アメリカ軍北部訓練場の跡地から今も廃棄物が見つかっている問題で、防衛省が2017年当時、廃棄物が残っていることを事前に県に報告しながら「支障除去を終えた」として地権者に土地を引き渡していたことが分かりました。
背景には世界自然遺産登録のため、スケジュールありきの対応があったとみられます。
2016年にアメリカ軍から返還された北部訓練場の跡地は沖縄防衛局が汚染物質などの除去を終えたとして、返還からおよそ1年後の2017年に地権者に引き渡されましたが、その後も未使用の空包や照明弾などが相次いで見つかっています。

環境調査団体インフォームド・パブリック・プロジェクトが県への情報開示請求で入手した資料によりますと、防衛省はアメリカ軍のものとみられる鉄板などの廃棄物が現地に残されていることを認識したうえで、撤去しない方針を2017年6月に県に報告していました。

そのうえで、半年後の12月には「支障除去を終えた」として廃棄物が残っていることを公表しないまま地権者に土地を引き渡しました。
インフォームド・パブリック・プロジェクト 河村雅美代表
「支障除去が終わったというのは、沖縄防衛局は本当は撤回しないといけないと思うんです、はっきりと。返還自体が非常に政治的なものになってしまうので、結論が決まった状態で調査とか支障除去っていうのをやっていたということですよね」
このほか開示された資料には、会議で県の職員が「廃棄物が残されたままになることを聞いてしまった以上、支障除去の徹底の観点から国に何か言うべきではないか」などと発言していたことが記載されています。
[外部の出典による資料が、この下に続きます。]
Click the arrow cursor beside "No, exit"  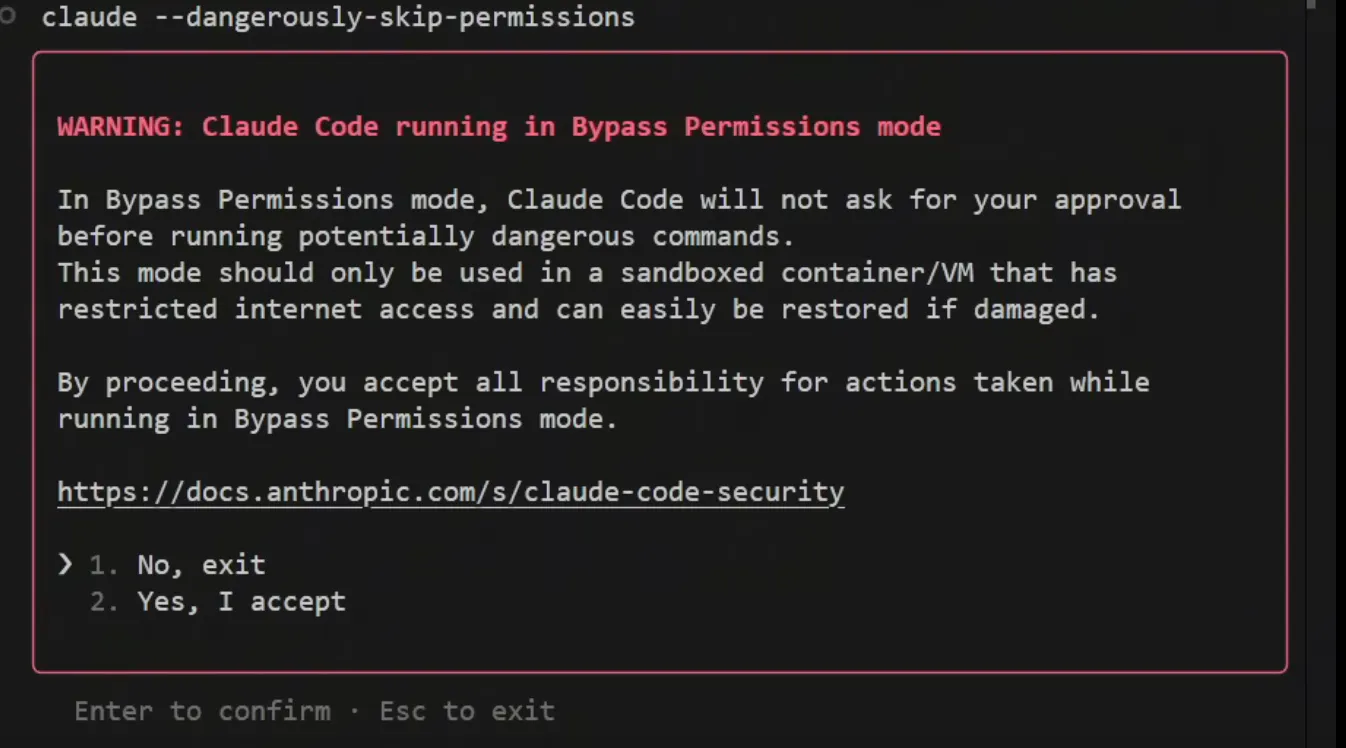coord(65,565)

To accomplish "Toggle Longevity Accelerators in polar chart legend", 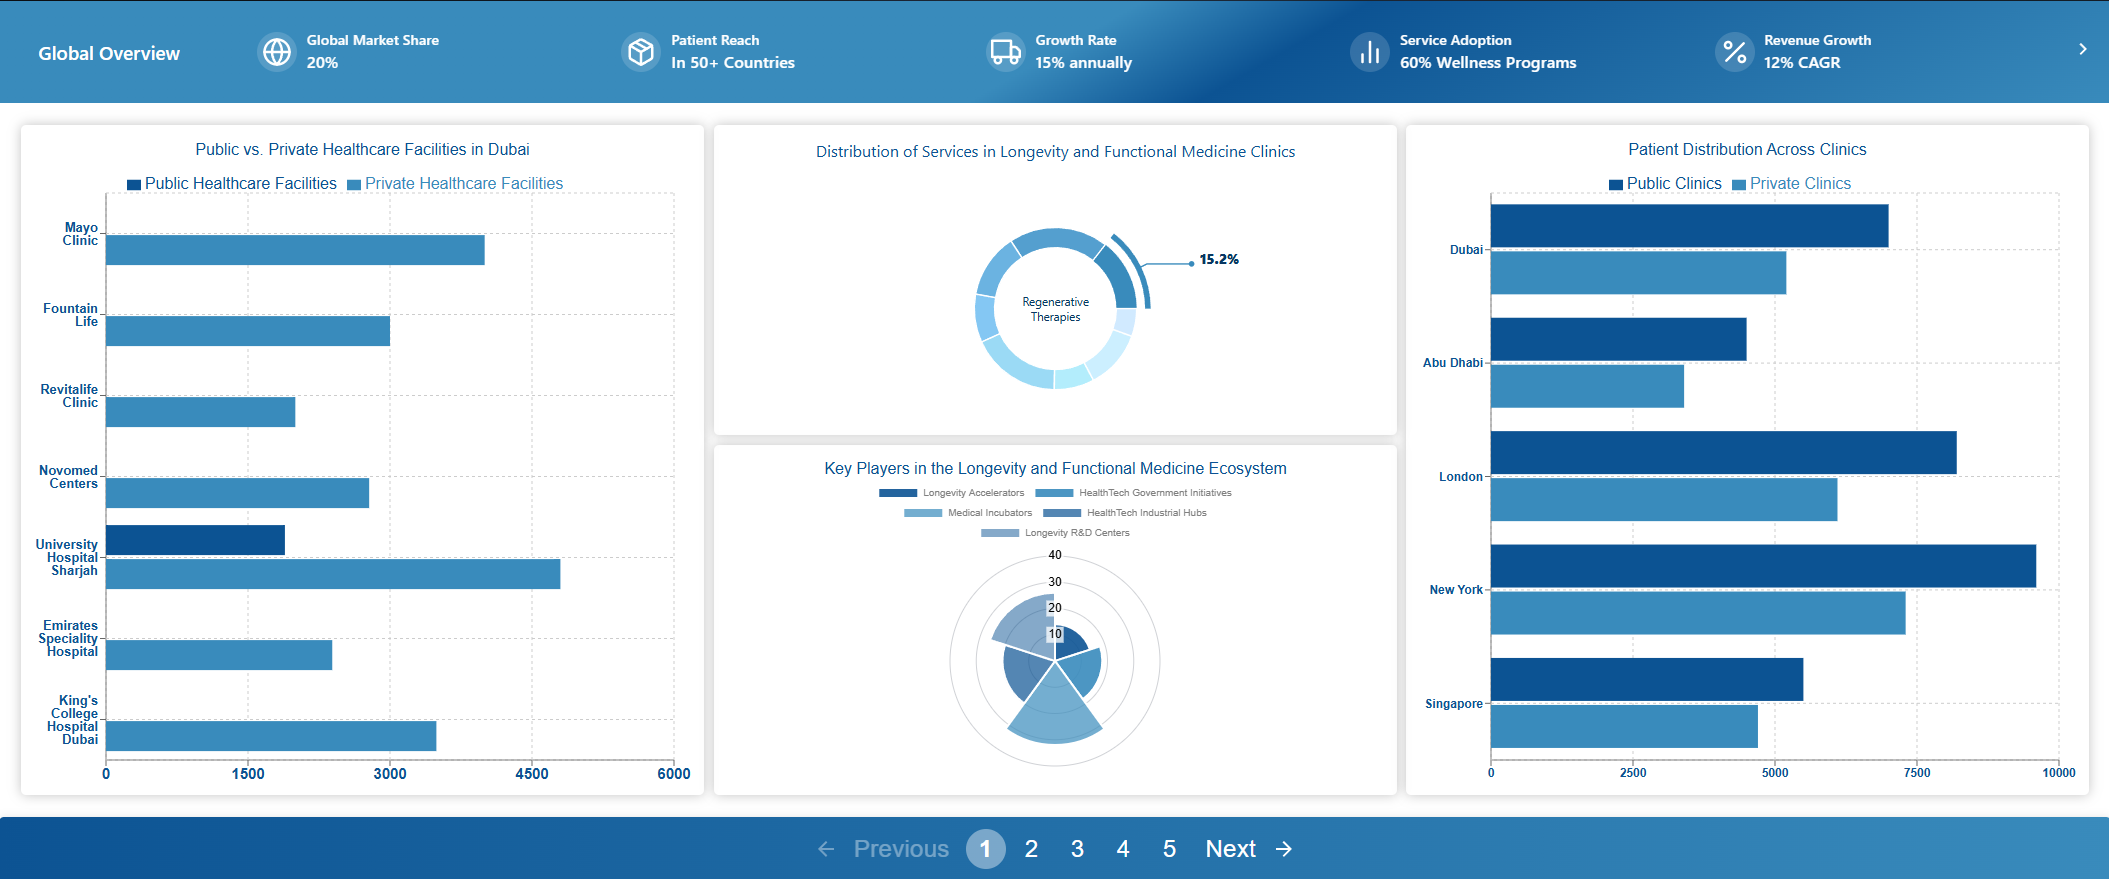I will pos(952,493).
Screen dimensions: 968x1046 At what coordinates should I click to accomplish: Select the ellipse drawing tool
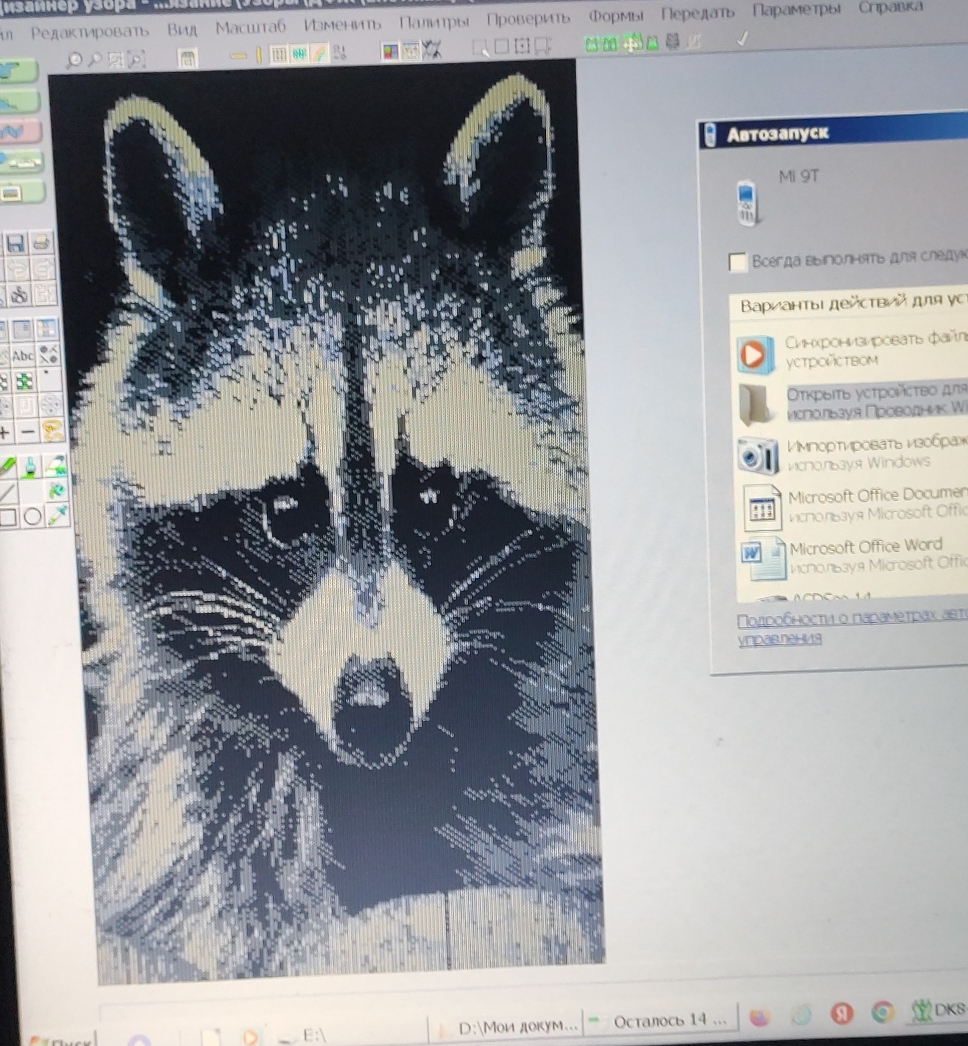(32, 516)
インフォームド・パブリック・プロジェクト 河村雅美代表
「知ってしまった以上という言葉が、(県は)世界自然遺産にスケジュール通りにやりたいというところもあったと思いますし、最終的には隠蔽に加担したという立場にとられてしまう」
この問題をめぐっては、おととし3月からの1年間に、空包およそ1万9000発や実弾3発などの廃棄物を沖縄防衛局が「調査」の名目で回収していたことが分かっています。